(REQUIRED ACTION): Would you retype exactly the lines below, starting with the one that has "Task: Click the RELEASE DATE column header" and going on through the one that has "Task: Select the tan Dress Penny swatch", with no pictures and nothing else?

(LISTED ENTRIES):

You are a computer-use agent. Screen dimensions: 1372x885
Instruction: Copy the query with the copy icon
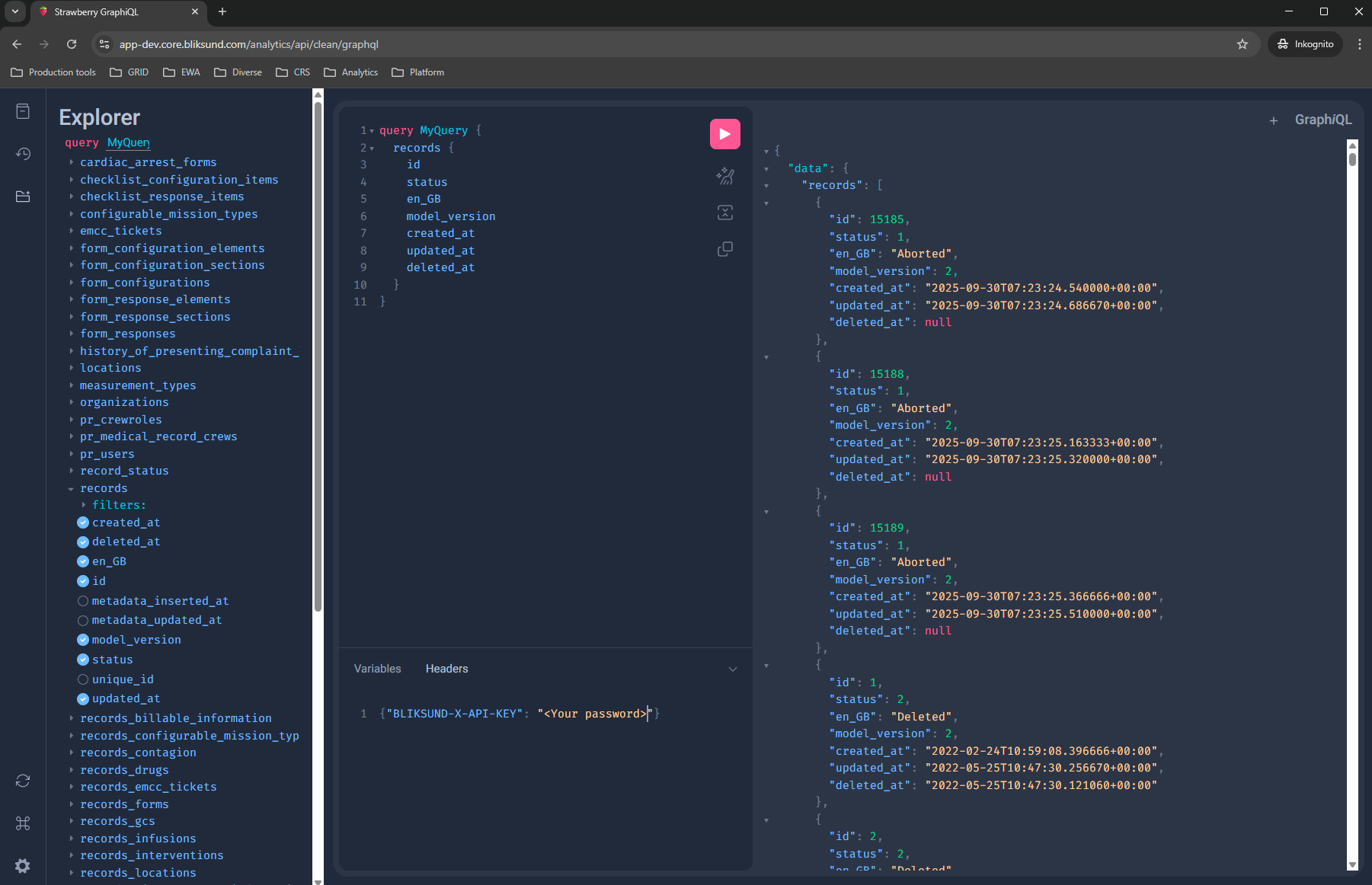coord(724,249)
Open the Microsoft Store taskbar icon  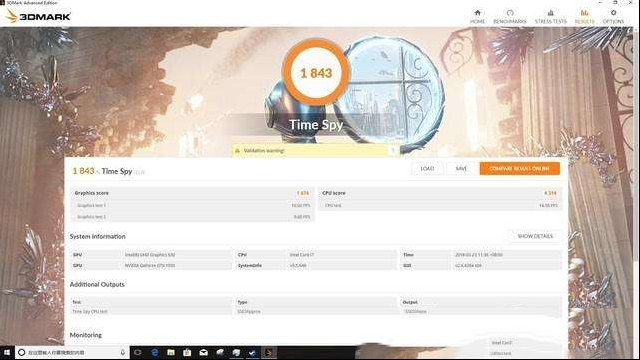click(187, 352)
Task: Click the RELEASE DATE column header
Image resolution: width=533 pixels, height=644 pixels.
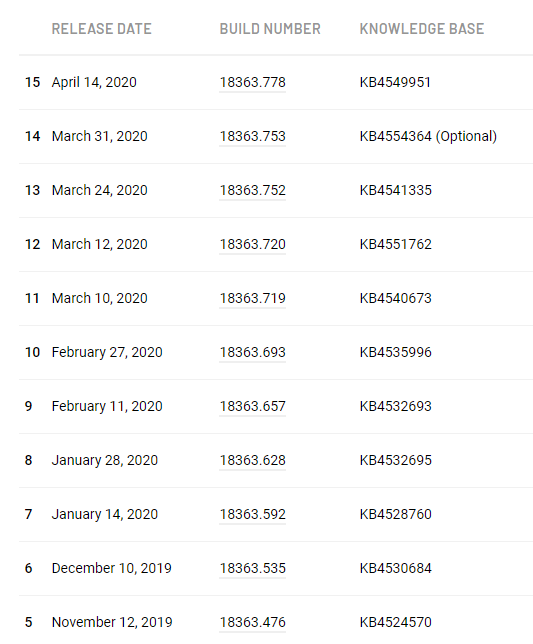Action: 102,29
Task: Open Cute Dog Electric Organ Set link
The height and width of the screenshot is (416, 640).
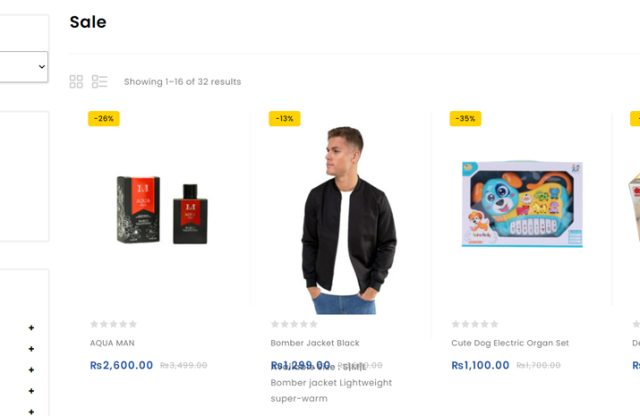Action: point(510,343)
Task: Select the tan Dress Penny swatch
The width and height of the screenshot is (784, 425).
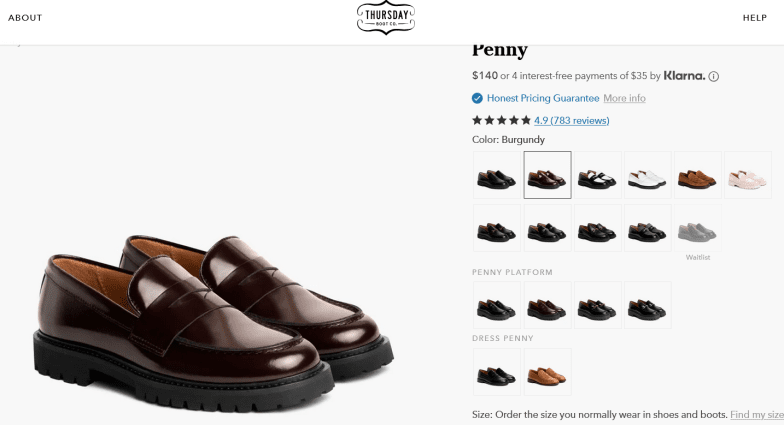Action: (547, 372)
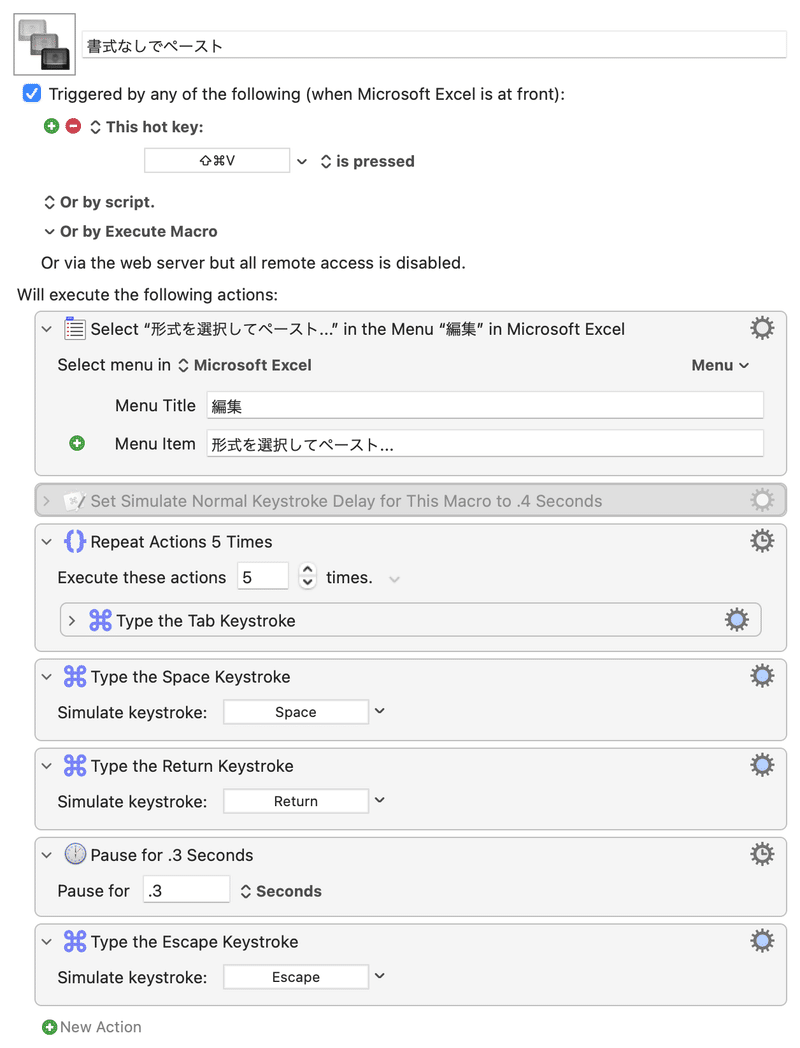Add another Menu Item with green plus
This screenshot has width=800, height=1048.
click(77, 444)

(RESULT FOR THIS EXERCISE):
Task: Click the RELEASE DATE column header
Image resolution: width=533 pixels, height=644 pixels.
Action: 102,29
Task: Open Cute Dog Electric Organ Set link
The height and width of the screenshot is (416, 640).
Action: point(510,343)
Task: Select the tan Dress Penny swatch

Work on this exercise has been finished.